**What is required**
Turn the material from the line with "Point to the circled" up to and including the line with "Click the circled" into a Markdown table with the columns "No." and "Entry". Leave out blank lines.

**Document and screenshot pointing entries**
:::::

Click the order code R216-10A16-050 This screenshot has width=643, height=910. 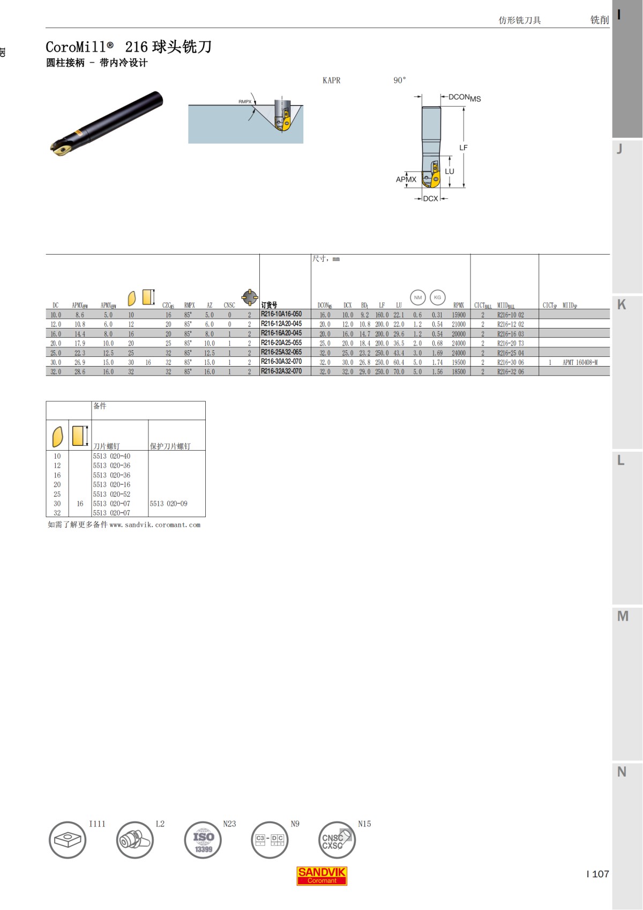coord(281,314)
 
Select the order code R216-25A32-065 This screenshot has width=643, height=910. coord(281,352)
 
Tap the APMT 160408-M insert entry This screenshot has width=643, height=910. coord(580,362)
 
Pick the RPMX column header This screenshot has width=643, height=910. coord(459,305)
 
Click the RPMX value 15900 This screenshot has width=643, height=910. coord(459,315)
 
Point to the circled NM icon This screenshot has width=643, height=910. coord(418,297)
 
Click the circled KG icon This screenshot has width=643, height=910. coord(438,297)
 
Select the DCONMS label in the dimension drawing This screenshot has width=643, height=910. coord(465,98)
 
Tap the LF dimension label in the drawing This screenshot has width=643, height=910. coord(463,147)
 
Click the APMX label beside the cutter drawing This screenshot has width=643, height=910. coord(406,180)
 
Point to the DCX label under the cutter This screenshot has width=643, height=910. coord(430,198)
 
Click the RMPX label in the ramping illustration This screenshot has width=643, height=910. coord(245,101)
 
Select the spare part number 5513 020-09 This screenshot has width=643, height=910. coord(168,503)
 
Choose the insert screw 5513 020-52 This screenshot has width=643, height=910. coord(111,494)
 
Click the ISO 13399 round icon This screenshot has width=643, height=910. coord(203,840)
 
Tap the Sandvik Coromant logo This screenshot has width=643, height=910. coord(322,876)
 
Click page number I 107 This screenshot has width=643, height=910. coord(598,874)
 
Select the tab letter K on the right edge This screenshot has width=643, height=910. coord(622,304)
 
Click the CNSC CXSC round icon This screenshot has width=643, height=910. coord(337,840)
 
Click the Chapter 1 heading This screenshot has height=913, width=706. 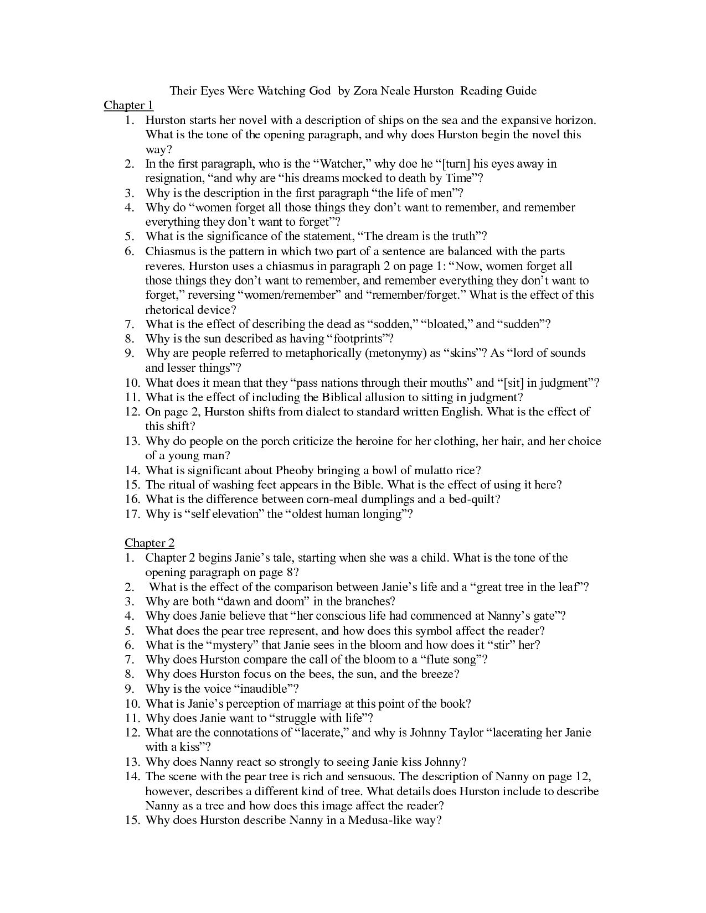(x=128, y=105)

:::::

**Exercise answer**
| No. | Entry |
|---|---|
| 1 | Point to the circled NM icon This screenshot has width=643, height=910. coord(418,297) |
| 2 | Click the circled KG icon This screenshot has width=643, height=910. coord(438,297) |